The Beauty of Plagiarism Scanners

For my current part-time job I'm at the moment investigating plagiarism scanners. Students submit their papers and reports and before being handed to the teacher this software checks what the student turned in with previously submitted papers but also other sources such as the internet. To get started I thought I'd just copy a piece of text from my own website and put in a Word document and submit it, see if it actually worked. I decided to copy a piece of my podcasting tutorial. I submitted the document and waited for a couple of minutes. As expect it found the document to be 100% plagiarism, good!
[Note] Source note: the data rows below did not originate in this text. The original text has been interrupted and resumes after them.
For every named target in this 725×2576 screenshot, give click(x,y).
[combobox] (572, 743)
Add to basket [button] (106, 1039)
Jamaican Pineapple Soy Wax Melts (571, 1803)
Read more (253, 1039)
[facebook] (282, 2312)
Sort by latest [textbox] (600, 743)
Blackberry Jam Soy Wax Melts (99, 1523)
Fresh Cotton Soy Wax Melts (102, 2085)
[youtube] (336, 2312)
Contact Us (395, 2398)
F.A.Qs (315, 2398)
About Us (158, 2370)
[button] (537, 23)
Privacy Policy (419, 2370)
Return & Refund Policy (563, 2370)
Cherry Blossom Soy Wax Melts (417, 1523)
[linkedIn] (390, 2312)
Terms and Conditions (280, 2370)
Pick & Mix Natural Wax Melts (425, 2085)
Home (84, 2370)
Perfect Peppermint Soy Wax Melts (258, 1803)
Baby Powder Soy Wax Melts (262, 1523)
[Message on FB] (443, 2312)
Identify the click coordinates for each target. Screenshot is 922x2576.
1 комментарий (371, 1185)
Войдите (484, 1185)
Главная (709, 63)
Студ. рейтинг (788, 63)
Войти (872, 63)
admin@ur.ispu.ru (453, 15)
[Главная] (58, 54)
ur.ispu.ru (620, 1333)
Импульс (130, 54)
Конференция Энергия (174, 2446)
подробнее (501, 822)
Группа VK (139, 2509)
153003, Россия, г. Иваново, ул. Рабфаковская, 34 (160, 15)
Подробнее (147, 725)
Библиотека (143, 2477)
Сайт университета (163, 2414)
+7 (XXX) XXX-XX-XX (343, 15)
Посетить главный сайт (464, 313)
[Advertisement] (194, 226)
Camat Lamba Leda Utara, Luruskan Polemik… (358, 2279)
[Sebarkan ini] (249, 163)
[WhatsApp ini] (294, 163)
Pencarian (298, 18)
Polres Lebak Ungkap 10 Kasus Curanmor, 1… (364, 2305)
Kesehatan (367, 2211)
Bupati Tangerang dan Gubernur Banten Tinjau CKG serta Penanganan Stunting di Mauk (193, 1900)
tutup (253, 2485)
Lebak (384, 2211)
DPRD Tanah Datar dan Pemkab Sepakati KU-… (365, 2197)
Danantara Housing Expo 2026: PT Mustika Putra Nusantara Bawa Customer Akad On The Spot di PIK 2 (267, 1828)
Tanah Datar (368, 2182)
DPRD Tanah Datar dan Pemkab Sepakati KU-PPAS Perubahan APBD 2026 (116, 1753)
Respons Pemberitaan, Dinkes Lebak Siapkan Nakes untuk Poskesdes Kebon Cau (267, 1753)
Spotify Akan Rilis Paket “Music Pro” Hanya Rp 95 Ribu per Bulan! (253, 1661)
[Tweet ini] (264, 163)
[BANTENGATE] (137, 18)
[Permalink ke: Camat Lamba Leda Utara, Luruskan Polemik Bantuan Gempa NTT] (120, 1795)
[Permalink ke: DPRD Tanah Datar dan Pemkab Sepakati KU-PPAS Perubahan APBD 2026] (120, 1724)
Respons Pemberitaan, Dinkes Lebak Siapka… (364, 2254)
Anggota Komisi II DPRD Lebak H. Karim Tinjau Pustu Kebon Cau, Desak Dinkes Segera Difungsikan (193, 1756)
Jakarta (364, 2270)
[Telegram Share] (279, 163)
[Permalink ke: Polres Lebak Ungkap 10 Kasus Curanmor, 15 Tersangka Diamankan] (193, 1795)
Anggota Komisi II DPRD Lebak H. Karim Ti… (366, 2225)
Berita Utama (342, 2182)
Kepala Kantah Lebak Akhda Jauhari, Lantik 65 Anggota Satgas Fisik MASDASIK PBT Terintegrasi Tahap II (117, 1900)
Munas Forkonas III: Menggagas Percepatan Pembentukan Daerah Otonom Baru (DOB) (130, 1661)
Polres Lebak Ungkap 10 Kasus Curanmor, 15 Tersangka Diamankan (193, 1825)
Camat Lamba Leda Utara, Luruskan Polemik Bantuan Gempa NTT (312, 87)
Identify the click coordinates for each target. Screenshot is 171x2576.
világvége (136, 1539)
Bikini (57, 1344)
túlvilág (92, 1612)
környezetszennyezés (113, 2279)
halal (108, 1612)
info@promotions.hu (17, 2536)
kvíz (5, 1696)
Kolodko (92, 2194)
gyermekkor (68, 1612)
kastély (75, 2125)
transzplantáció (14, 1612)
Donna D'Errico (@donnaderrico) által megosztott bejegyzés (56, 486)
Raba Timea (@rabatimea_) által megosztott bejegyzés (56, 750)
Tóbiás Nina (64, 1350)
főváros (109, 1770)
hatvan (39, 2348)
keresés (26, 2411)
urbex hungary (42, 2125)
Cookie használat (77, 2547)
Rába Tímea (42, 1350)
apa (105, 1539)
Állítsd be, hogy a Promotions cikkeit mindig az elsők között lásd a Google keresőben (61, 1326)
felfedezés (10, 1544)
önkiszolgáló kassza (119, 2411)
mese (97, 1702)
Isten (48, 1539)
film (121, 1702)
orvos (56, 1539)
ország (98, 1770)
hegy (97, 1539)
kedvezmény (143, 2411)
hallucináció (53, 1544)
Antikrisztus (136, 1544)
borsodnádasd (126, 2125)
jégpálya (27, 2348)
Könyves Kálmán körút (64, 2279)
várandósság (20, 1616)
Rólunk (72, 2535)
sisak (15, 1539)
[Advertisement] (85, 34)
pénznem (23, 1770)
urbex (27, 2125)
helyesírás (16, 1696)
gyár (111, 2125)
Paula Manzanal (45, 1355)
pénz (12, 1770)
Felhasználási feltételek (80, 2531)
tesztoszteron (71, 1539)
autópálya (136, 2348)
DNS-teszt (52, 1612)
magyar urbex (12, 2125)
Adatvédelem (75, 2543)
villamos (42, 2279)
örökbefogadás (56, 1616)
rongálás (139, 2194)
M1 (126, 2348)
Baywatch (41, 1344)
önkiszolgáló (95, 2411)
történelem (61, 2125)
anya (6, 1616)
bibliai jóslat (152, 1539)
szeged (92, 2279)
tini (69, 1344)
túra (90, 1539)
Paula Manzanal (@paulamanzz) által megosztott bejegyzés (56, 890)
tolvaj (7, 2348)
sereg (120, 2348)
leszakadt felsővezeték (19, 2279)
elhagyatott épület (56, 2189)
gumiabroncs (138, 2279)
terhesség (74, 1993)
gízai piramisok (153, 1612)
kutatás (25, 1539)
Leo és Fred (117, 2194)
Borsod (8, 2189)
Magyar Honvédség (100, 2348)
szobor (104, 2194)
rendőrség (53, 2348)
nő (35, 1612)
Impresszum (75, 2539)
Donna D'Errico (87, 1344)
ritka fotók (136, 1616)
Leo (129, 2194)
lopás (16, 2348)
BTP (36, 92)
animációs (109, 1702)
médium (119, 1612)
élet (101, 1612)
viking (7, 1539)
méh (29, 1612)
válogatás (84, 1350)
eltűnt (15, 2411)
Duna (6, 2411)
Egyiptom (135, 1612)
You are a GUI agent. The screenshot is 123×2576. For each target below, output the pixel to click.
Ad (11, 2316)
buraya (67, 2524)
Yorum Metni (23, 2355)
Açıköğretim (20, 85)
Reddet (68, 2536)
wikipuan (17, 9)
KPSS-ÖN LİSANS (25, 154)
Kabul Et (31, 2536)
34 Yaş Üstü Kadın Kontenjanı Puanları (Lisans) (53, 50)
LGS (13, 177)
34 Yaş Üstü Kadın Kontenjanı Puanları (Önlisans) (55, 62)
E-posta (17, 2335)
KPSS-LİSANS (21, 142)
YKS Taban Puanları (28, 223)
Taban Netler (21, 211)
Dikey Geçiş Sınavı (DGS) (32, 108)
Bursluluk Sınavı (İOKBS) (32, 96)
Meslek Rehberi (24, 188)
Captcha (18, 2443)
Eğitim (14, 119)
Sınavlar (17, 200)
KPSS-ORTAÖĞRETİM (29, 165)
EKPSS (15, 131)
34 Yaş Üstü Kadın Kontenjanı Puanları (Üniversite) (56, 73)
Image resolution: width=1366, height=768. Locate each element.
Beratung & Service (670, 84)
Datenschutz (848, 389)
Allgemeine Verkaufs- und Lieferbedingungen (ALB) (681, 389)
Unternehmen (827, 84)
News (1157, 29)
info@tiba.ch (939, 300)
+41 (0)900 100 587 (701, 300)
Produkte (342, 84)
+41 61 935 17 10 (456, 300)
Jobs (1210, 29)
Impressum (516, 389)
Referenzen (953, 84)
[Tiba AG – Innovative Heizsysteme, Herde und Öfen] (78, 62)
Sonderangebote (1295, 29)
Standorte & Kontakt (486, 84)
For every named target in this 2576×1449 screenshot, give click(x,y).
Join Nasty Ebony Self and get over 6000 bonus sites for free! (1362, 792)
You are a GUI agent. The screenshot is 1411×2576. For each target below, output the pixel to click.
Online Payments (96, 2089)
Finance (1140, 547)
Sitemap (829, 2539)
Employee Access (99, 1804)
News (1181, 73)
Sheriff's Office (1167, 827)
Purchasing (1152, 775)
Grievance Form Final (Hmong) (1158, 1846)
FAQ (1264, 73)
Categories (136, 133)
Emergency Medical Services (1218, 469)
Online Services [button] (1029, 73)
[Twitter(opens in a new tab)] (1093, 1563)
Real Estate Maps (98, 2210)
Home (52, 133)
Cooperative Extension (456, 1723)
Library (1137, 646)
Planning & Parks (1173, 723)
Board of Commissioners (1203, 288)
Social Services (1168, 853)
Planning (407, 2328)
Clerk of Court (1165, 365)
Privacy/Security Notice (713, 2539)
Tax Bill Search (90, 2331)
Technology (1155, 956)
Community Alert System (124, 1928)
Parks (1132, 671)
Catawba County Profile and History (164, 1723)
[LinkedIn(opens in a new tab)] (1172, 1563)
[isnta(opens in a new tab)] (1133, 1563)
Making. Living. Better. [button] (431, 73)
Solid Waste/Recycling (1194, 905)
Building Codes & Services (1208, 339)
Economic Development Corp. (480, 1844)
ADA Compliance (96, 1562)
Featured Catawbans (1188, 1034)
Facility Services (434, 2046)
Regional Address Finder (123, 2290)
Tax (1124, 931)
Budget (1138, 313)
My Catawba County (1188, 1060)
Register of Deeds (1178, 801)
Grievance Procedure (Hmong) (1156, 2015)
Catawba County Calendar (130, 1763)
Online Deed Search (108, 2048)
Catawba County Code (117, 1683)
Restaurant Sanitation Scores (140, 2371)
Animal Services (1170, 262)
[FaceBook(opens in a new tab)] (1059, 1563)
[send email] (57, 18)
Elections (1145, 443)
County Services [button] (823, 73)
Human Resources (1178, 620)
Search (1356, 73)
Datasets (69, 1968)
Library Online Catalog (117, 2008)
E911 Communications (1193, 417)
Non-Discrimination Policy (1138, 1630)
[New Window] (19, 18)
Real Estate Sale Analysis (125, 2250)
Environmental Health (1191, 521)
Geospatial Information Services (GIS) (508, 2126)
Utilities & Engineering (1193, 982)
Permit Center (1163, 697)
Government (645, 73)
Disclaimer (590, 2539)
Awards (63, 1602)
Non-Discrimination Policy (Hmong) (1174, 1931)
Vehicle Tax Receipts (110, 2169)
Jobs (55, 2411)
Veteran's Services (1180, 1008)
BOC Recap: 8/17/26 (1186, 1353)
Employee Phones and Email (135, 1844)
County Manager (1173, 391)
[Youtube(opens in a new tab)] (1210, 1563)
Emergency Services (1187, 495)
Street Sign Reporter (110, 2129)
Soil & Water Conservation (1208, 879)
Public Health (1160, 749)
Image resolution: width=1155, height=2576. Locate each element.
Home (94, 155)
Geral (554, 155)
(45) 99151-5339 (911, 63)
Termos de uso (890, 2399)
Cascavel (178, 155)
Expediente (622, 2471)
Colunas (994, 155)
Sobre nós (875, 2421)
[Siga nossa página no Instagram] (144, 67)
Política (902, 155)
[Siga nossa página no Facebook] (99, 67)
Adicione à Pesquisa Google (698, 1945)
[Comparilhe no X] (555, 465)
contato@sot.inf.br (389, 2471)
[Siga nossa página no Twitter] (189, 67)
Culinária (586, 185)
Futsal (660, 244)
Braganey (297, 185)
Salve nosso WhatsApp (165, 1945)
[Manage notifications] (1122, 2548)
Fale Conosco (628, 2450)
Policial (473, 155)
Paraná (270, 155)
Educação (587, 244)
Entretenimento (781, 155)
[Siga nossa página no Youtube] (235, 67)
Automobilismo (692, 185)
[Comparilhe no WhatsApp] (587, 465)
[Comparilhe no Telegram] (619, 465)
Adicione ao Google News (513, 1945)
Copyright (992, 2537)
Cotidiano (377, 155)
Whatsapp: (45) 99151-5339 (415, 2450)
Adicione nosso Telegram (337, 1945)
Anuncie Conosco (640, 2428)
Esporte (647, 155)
However, it found two sources of plagiarism. One at my own website, one at another. Have a look at that page, scroll a bit down to the "How to prepare a great podcast!" section. Looks familiar? Kinda. Well... more than kinda. It's kinda completely ripped including all the images, and without any credits. Granted, the guy made a couple of improvements, but still.

Anyway, I e-mailed the "author" a couple of days ago, no response so far. Still, a funny way to find out. These pieces of software really are plagiarism detectors. It would be interesting if somebody developed an open source or free version of such software. At its core it's not very complicated. You extract the text from a document, and do a phrase search for each sentence on Google or another search engine. There's a bit more to it than that, but this is the main idea.

It would be great to have a tool that you could just run on your website and that would check if anybody has plagiarized any of your stuff.